# Task goal
Render each line of the records below as one string in a JSON list, omitting blank lines.

# start of Extracted material

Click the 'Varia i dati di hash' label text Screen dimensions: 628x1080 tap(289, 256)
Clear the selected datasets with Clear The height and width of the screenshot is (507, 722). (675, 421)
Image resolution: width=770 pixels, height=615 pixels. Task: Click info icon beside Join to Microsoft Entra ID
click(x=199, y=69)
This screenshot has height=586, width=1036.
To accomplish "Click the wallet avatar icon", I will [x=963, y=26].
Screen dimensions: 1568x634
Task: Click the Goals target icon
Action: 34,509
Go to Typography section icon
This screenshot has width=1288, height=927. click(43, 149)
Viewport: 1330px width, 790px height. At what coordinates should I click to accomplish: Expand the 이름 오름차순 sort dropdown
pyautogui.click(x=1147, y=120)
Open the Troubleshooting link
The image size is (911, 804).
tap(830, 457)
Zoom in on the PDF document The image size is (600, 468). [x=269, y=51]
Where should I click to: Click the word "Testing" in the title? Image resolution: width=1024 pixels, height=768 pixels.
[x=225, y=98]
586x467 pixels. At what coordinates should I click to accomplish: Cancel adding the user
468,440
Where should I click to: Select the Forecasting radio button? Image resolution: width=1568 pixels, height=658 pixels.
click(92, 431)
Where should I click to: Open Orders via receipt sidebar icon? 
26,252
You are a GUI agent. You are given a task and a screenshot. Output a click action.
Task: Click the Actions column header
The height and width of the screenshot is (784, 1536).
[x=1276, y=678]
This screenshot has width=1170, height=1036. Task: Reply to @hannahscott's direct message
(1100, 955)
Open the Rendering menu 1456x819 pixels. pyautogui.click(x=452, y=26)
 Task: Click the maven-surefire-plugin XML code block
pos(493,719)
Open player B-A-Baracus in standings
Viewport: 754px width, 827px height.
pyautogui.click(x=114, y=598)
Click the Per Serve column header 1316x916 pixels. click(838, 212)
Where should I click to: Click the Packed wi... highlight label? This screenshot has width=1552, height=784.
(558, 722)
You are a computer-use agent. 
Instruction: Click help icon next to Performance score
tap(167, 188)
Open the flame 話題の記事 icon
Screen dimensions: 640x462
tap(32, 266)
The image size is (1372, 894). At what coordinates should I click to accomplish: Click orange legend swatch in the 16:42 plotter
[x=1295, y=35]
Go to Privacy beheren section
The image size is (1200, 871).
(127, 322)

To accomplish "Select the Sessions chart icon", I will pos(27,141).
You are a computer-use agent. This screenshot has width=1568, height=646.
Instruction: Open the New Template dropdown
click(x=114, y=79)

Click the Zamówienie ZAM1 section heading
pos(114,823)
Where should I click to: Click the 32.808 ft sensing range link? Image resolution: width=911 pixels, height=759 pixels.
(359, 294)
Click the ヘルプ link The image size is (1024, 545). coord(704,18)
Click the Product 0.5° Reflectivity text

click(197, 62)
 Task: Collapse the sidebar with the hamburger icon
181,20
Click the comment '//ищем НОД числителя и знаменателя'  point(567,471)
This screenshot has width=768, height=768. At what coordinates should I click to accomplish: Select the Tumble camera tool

# end of Extracted material

# Answer for the task
[
  "Click the 'Varia i dati di hash' label text Screen dimensions: 628x1080 tap(289, 256)",
  "Clear the selected datasets with Clear The height and width of the screenshot is (507, 722). (675, 421)",
  "Image resolution: width=770 pixels, height=615 pixels. Task: Click info icon beside Join to Microsoft Entra ID",
  "click(x=199, y=69)",
  "This screenshot has height=586, width=1036.",
  "To accomplish \"Click the wallet avatar icon\", I will [x=963, y=26].",
  "Screen dimensions: 1568x634",
  "Task: Click the Goals target icon",
  "Action: 34,509",
  "Go to Typography section icon",
  "This screenshot has width=1288, height=927. click(43, 149)",
  "Viewport: 1330px width, 790px height. At what coordinates should I click to accomplish: Expand the 이름 오름차순 sort dropdown",
  "pyautogui.click(x=1147, y=120)",
  "Open the Troubleshooting link",
  "The image size is (911, 804).",
  "tap(830, 457)",
  "Zoom in on the PDF document The image size is (600, 468). [x=269, y=51]",
  "Where should I click to: Click the word \"Testing\" in the title? Image resolution: width=1024 pixels, height=768 pixels.",
  "[x=225, y=98]",
  "586x467 pixels. At what coordinates should I click to accomplish: Cancel adding the user",
  "468,440",
  "Where should I click to: Select the Forecasting radio button? Image resolution: width=1568 pixels, height=658 pixels.",
  "click(92, 431)",
  "Where should I click to: Open Orders via receipt sidebar icon? ",
  "26,252",
  "You are a GUI agent. You are given a task and a screenshot. Output a click action.",
  "Task: Click the Actions column header",
  "The height and width of the screenshot is (784, 1536).",
  "[x=1276, y=678]",
  "This screenshot has width=1170, height=1036. Task: Reply to @hannahscott's direct message",
  "(1100, 955)",
  "Open the Rendering menu 1456x819 pixels. pyautogui.click(x=452, y=26)",
  " Task: Click the maven-surefire-plugin XML code block",
  "pos(493,719)",
  "Open player B-A-Baracus in standings",
  "Viewport: 754px width, 827px height.",
  "pyautogui.click(x=114, y=598)",
  "Click the Per Serve column header 1316x916 pixels. click(838, 212)",
  "Where should I click to: Click the Packed wi... highlight label? This screenshot has width=1552, height=784.",
  "(558, 722)",
  "You are a computer-use agent. ",
  "Instruction: Click help icon next to Performance score",
  "tap(167, 188)",
  "Open the flame 話題の記事 icon",
  "Screen dimensions: 640x462",
  "tap(32, 266)",
  "The image size is (1372, 894). At what coordinates should I click to accomplish: Click orange legend swatch in the 16:42 plotter",
  "[x=1295, y=35]",
  "Go to Privacy beheren section",
  "The image size is (1200, 871).",
  "(127, 322)",
  "To accomplish \"Select the Sessions chart icon\", I will pos(27,141).",
  "You are a computer-use agent. This screenshot has width=1568, height=646.",
  "Instruction: Open the New Template dropdown",
  "click(x=114, y=79)",
  "Click the Zamówienie ZAM1 section heading",
  "pos(114,823)",
  "Where should I click to: Click the 32.808 ft sensing range link? Image resolution: width=911 pixels, height=759 pixels.",
  "(359, 294)",
  "Click the ヘルプ link The image size is (1024, 545). coord(704,18)",
  "Click the Product 0.5° Reflectivity text",
  "click(197, 62)",
  " Task: Collapse the sidebar with the hamburger icon",
  "181,20",
  "Click the comment '//ищем НОД числителя и знаменателя'  point(567,471)",
  "This screenshot has width=768, height=768. At what coordinates should I click to accomplish: Select the Tumble camera tool"
]